A contemplation for ANZAC Day.

This day commemorates the loss of lives of thousands of soldiers from Australia and New Zealand, who were dropped off in the Turkish sea in the wrong place and, left prone to enemy forces, were slaughtered.

How to contemplate

Traditionally, we sit quietly for a few moments before beginning a contemplation, to allow the mind to settle.

Then we begin reading.

From time to time, we pause and reflect on what we have read and how it relates to our lives.

Some questions for contemplation are suggested below.

Contemplations are designed to challenge our fixed ways of seeing things. Sometimes they touch our soft spots or provoke our emotions. This is quite normal. It is suggested you take care of yourself during this process. If you find yourself feeling triggered, please drop the contemplation and do what you need in order to be kind to yourself.
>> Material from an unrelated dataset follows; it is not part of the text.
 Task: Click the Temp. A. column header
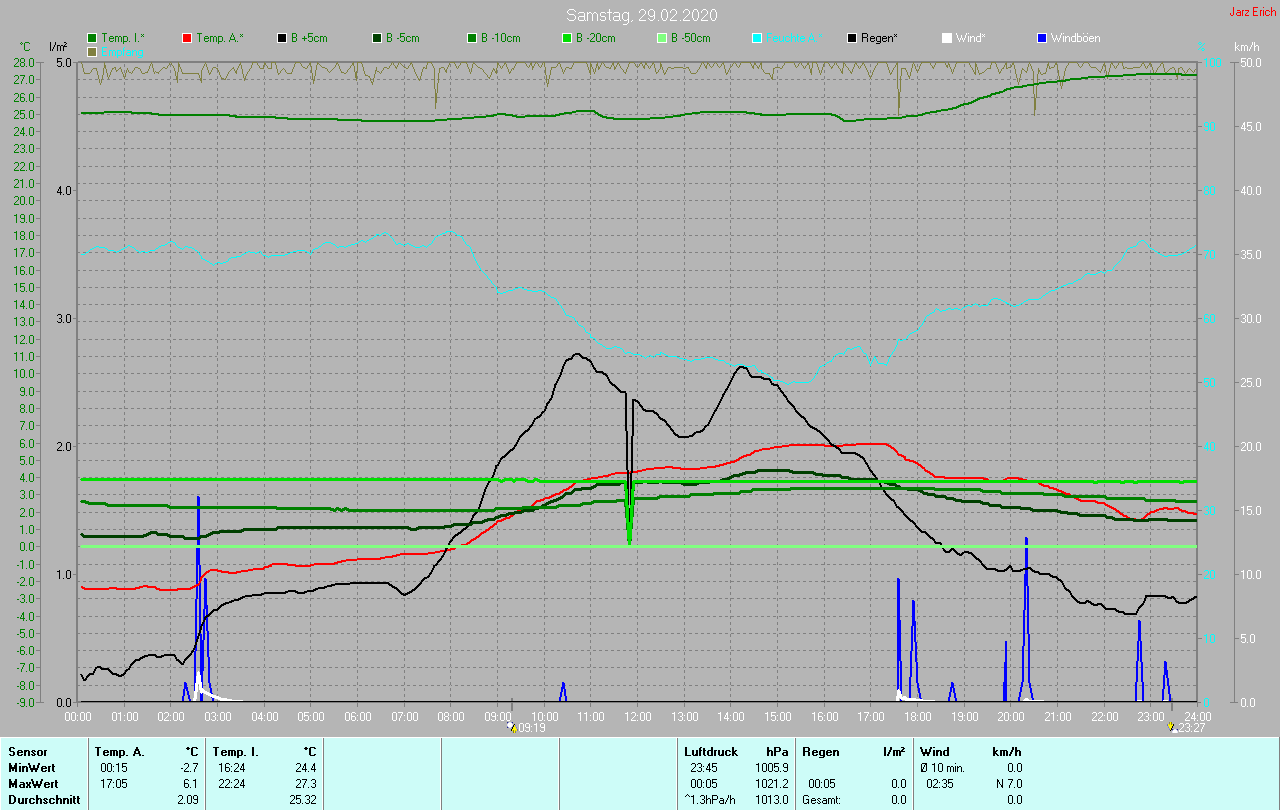click(119, 751)
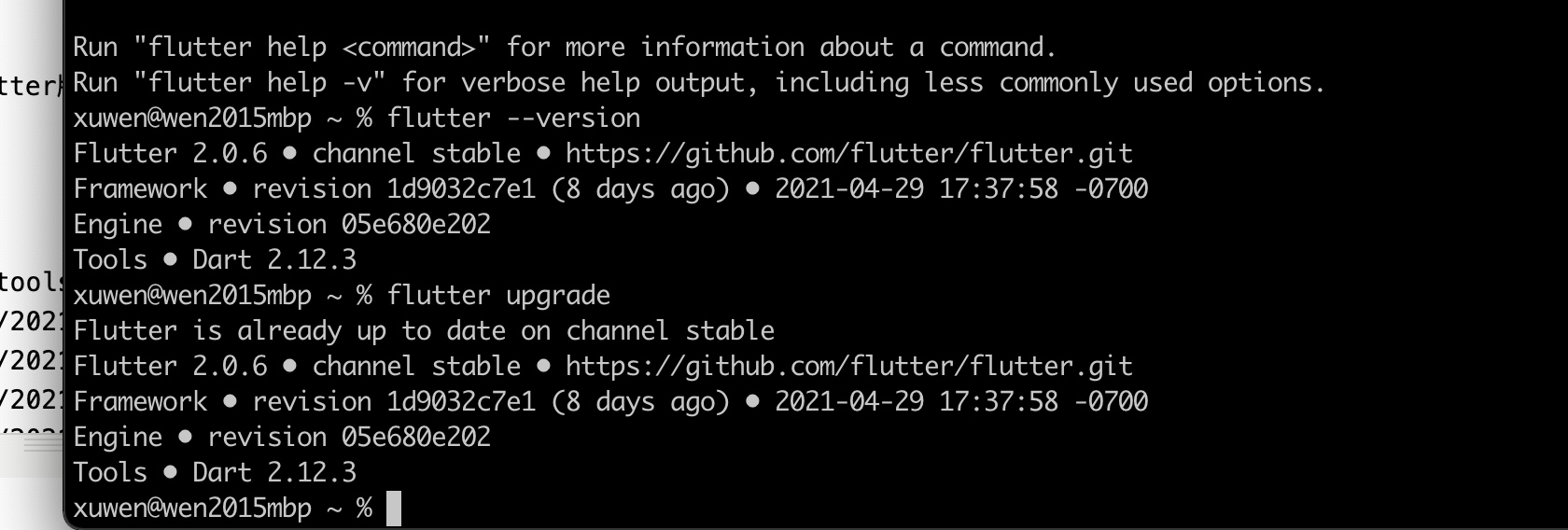Screen dimensions: 1568x530
Task: Click the last 'Tools • Dart 2.12.3' line above the empty prompt
Action: coord(215,472)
Please Call Me by My True Names by Thich Nhat Hanh

Do not say that I’ll depart tomorrow—
even today I am still arriving.

Look deeply: every second I am arriving
to be a bud on a Spring branch,
to be a tiny bird, with still-fragile wings,
learning to sing in my new nest,
to be a caterpillar in the heart of a flower,
to be a jewel hiding itself in a stone.

I still arrive, in order to laugh and to cry,
to fear and to hope,
the rhythm of my heart is the birth and death
of all that are alive.

I am the mayfly metamorphosing
on the surface of the river,
and I am the bird which, when Spring comes,
arrives in time to eat the mayfly.

I am the frog swimming happily
in the clear water of a pond,
and I am the grass-snake
that silently feeds itself on the frog.

I am the child in Uganda, all skin and bones,
my legs as thin as bamboo sticks.
And I am the arms merchant,
selling deadly weapons to Uganda.

I am the twelve-year-old girl,
refugee on a small boat,
who throws herself into the ocean
after being raped by a sea pirate.
And I am the pirate,
my heart not yet capable
of seeing and loving.

I am a member of the politburo,
with plenty of power in my hands.
And I am the man who has to pay his
“debt of blood” to my people
dying slowly in a forced labor camp.

My joy is like Spring, so warm
it makes flowers bloom all over the Earth.
My pain is like a river of tears,
so vast it fills the four oceans.

Please call me by my true names,
so I can hear all my cries and laughter at once,
so I can see that my joy and pain are one.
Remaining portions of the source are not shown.